One by one, the world’s leading heart specialists got to their feet. The Barcelona conference room erupted in applause.
In front of the cheering crowd, stood a beaming Bongani Mayosi, fellow cardiologist Pindile Mntla remembers. Mntla is the dean of the medical school at Sefako Makgatho Health Sciences University and was a close friend of Mayosi’s for two decades.
It was 2014 and Mayosi had just presented the first data ever to track rheumatic heart disease in Africa to the world’s largest cardiovascular conference. The condition is the most common cause of heart disease among schoolchildren in Africa, according to World Health Organisation data, and it can be fatal if left untreated.
“In that moment, it was clear Bongani was destined for great things,” Mntla says.
Mayosi died of suicide last week, at the age of 51.
“His death is a devastating loss. Not only for South Africa, but for the whole African continent,” says Mntla, his voice soft and pensive as he describes his friend’s groundbreaking life.
“Bongani dedicated his life to eradicating the diseases that ravage Africa.”
Mayosi’s advocacy united researchers, doctors, and policymakers across the continent. As president of the Pan-African Society of Cardiology (Pascar), he led the first multinational study among African countries into the management of heart diseases caused by TB and rheumatic fever.
In 2005, Pascar convened the first workshop on acute rheumatic fever and heart disease. This is where Mayosi’s most notable brainchild — the Drakensberg Declaration — was born. The document outlined plans to, among others, raise awareness about the condition among health workers and how to track the illness in Africa better.
Mayosi described it as “a clarion call for African governments and their health ministries to eliminate rheumatic heart disease”, in a 2016 editorial for the South African Medical Journal. The declaration gave rise to an African Union plan to battle rheumatic heart disease.
Meanwhile, mental health advocates have come out in support of the University of Cape Town (UCT) community, as it reels from the loss of its health sciences dean.
Lizette Rabe is the founder of the Ithemba Foundation, a mental health awareness organisation that supports research into depression. Rabe lost her son, a fourth-year medical student, to depression. She has since made it her mission to change the way suicide is spoken and written about, arguing that society should think of suicide as the outcome of a terminal illness instead of that of a single action.
Rabe has convinced many media outlets to adopt the phrase “died of suicide” instead of the more stigmatising “committed suicide” when writing about the issue.
In an open letter to UCT students for News24, she argued that Mayosi did not choose to end his life. Instead, he was a “victim of humanity’s cruellest disease”.
At Sefako Makgatho Health Sciences University, lecturers try to identify students they believe are struggling with mental health issues early and refer them to psychologists on campus, Mntla says.

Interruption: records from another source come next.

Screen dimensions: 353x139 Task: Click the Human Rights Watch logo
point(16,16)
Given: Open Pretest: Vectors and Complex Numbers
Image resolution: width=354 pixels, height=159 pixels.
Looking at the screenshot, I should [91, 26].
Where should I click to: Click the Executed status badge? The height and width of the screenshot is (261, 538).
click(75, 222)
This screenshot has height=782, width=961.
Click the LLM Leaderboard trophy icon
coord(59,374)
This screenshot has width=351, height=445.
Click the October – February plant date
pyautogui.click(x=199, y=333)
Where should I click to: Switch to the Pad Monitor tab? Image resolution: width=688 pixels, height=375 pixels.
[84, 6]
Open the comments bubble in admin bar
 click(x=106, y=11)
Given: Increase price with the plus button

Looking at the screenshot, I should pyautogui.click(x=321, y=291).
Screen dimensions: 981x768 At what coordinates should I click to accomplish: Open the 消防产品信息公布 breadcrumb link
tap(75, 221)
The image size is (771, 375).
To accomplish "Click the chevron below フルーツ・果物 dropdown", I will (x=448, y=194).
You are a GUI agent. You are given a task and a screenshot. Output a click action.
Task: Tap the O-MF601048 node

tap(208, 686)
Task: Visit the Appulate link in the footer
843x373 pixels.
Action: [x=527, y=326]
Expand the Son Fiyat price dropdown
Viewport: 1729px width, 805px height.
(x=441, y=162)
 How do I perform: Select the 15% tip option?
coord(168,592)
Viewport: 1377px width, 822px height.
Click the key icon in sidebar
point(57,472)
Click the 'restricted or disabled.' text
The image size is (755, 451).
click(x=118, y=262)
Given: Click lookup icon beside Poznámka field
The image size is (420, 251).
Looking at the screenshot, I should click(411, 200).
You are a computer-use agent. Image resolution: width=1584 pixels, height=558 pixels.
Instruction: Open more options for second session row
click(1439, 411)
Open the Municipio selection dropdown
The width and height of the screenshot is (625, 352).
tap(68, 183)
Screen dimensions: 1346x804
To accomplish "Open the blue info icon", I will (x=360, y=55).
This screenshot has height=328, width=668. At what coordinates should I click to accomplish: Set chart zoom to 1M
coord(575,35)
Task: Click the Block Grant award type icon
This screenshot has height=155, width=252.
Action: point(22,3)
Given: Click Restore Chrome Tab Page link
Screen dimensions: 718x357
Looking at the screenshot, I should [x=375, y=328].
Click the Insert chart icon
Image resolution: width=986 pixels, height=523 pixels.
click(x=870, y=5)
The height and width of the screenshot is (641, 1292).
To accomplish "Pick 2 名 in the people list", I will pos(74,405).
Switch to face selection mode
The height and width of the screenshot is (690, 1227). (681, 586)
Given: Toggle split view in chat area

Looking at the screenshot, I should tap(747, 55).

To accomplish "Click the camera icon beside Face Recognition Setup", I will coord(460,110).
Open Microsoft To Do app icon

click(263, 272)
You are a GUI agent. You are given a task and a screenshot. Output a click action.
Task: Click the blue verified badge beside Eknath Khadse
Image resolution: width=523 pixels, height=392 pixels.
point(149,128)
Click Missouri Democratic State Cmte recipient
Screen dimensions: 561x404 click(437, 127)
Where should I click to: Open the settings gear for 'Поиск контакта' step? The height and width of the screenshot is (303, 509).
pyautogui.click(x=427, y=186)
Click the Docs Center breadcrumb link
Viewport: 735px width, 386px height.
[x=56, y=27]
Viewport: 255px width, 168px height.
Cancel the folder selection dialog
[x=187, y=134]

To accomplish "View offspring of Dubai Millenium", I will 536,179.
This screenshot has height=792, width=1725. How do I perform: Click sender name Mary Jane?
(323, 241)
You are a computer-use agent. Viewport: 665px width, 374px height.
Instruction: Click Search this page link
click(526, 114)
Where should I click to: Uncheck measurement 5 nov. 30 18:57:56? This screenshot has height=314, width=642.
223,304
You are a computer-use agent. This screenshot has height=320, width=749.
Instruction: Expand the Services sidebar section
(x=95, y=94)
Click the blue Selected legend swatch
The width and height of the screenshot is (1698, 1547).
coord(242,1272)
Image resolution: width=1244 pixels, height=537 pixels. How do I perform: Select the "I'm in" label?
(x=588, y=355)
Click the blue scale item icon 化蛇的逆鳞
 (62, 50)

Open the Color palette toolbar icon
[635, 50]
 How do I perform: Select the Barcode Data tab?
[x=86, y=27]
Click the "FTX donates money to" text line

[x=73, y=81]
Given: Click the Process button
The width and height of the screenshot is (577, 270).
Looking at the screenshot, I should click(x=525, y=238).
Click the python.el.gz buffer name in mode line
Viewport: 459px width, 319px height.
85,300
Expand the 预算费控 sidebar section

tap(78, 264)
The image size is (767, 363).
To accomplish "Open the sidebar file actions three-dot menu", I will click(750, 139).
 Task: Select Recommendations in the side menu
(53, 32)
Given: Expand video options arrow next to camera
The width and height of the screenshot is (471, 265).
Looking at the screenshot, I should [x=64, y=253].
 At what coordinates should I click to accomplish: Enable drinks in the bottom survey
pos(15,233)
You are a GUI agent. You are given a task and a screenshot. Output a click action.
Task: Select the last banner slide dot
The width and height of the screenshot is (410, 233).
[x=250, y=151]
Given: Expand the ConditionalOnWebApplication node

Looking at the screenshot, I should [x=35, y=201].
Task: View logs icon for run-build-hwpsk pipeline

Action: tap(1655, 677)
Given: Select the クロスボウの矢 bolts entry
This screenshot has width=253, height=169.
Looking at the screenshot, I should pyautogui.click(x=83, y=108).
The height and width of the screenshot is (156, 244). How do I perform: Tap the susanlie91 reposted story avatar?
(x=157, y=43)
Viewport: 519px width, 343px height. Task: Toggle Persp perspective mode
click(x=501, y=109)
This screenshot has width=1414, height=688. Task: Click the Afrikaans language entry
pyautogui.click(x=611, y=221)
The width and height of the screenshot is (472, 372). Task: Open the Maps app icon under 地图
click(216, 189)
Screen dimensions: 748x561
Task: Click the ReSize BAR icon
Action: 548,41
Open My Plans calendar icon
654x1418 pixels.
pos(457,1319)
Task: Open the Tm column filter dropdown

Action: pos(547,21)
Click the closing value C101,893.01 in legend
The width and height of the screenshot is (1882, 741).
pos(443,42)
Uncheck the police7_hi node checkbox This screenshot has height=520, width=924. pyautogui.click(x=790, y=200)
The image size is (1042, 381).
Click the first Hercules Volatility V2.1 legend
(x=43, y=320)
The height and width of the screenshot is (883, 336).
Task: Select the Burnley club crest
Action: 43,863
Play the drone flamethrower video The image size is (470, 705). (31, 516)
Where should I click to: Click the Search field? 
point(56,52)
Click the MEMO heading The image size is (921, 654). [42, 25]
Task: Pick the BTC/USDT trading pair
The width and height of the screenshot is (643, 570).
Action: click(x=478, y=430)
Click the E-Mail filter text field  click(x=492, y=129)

But, he argues, as long as the stigma about mental health issues remains, depression and suicide will continue to haunt the profession.
Local research into depression among health professionals is sparse. A small study conducted among about 70 North West doctors found that more than a quarter reported being so stressed they were at risk of burnout or depression, according to 2012 research published in the South African Journal of Psychiatry.
A 2018 international research review found that Free State nurses had the highest documented prevalence (at least 98%) of emotional exhaustion and having cold responses towards patients. Some of the figures the research drew upon dated back to a 2008 study published in the South African Journal of Economics.
On the telephone from Pretoria, Mntla sighs, his voice crackling due to a lousy connection. “He was a humble man of many talents, my friend Bongani. It’s devastating that he has met such an untimely death.”